基于Rust和BPF技术的网络TCP水印
March 23, 2022 -网络水印用于防DDoS攻击和网络流量等安全领域,原理是给报文增加特征信息,基于TCP options的增加字段不会被防火墙等修改去除,本文正是使用BPF和Rust来达到高效的实现的具体描述。1 源码参见[] 保护知识产权的图片水印不在此列
- BPF驱动使用c开发
- 用户态的配置和加载器使用rust和libbpf-rs加速开发
依赖封装关系
基于libbpf-rs开发, libbpf-rs提供用于开发的API抽象,包括驱动object和其静态程序、通讯、挂载上程序的资源抽象
同时libbpf-sys封装了unsafe的libbpf和libelf、zlib,其中核心是基于内核的一部分libbpf,c开发的静态链接库。细节稠密的api,也加载并解析驱动elf文件使用的动态链接的libelf和zlib
基于libbpf-cargo脚手架生成工程目录,build命令调用gen和make完成
工程目录结构
由libbpf-cargo自动生成的骨架目录的代码
netoken\
src\
bpf\ //驱动
.output\ //脚手架自动生成
netoken.skel.rs //=>libbpf_rs
netoken.c ^
vmlinux.h |
main.rs //=>libbpf_rs |
build.rs //=>libbpf_cargo-+
Cargo.toml
libbpf-rs\
.git
libbpf-rs\
libbpf-cargo\
Cargo.toml中可配置依赖libbpf-xxx的具体位置
[dependencies]
libbpf-rs = { path = "../libbpf-rs/libbpf-rs" }
[build-dependencies]
libbpf-cargo = { path = "../libbpf-rs/libbpf-cargo" }
骨架代码生成流程
- 用户工程 build.rs->libbpf-cargo.rs SkeletonBuilder() .bpf.c => .output/.skel.rs
- 用户工程生成的*.skel.rs流程:
- obj: DATA [u8]
- SkelBuilder()->OpenSkel()->*Skel(), progs/maps/links
- build_skel_config()->ObjectSkeletonConfigBuilder::new(DATA)

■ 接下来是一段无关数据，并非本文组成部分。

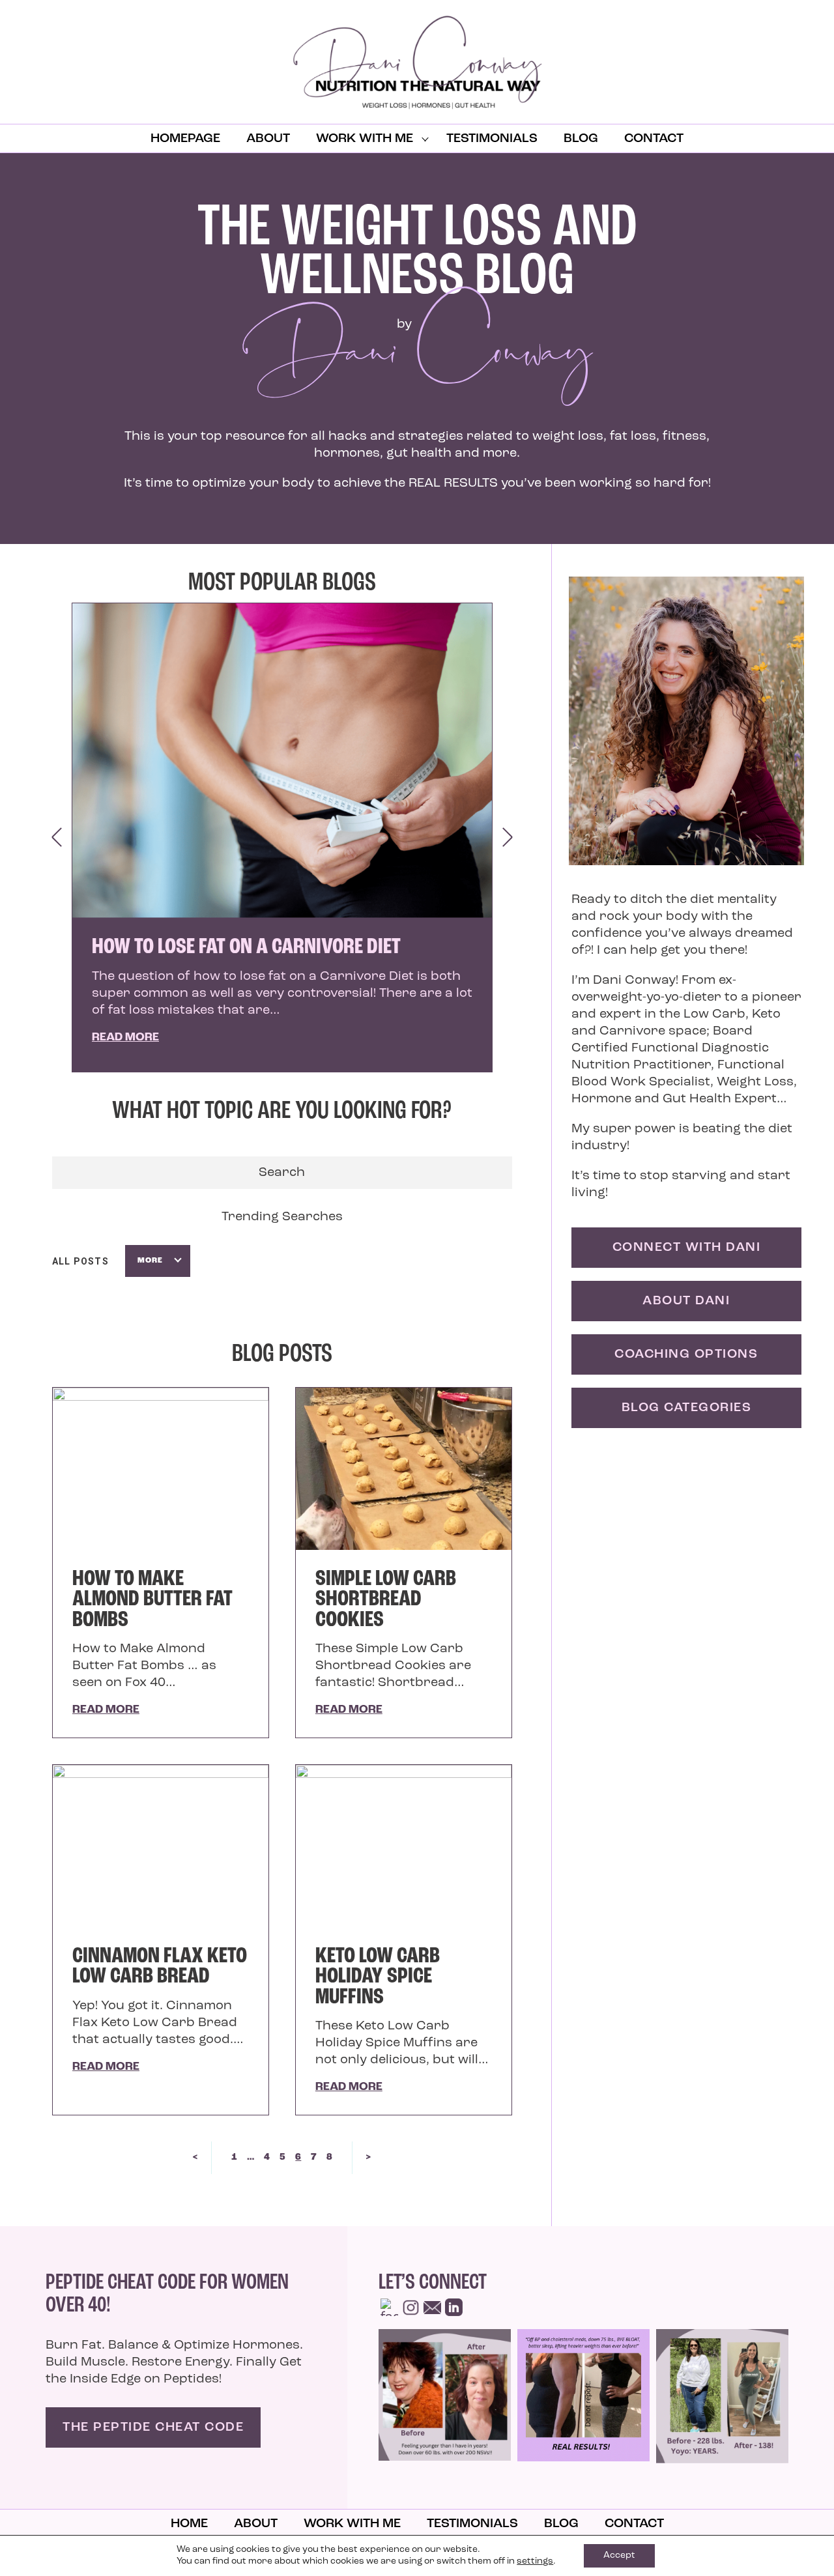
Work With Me (364, 138)
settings (535, 2561)
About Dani (686, 1301)
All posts (80, 1261)
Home (189, 2523)
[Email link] (432, 2307)
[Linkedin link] (454, 2307)
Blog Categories (687, 1407)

- builder.name().map("").prog("handle_").build()
- libbpf-rs 提供用户常用工具
- object/skelton
- prog/map/link
- iter/print/query/util
- perf/ringbuf
- libbpf-cargo 提供cargo build时自动生成skel,gen/make
- 执行*.skel.rs流程
- TcSkelBuilder.open()->OpenTcSkel(obj, config)
- OpenTcSkel.load() >> bpf_object__load_skeleton(config)
- OpenTcSkel.load()->TcSkel(obj,config, Tclinks())
- OpenTcSkel.progs()->OpenTcProgs(obj)
- OpenTcSkel.maps()->OpenTcMaps()
- OpenTcSkel.data()->ffi::c_void()
- TcSkel.attach() >> bpf_object__attach_skeleton(config)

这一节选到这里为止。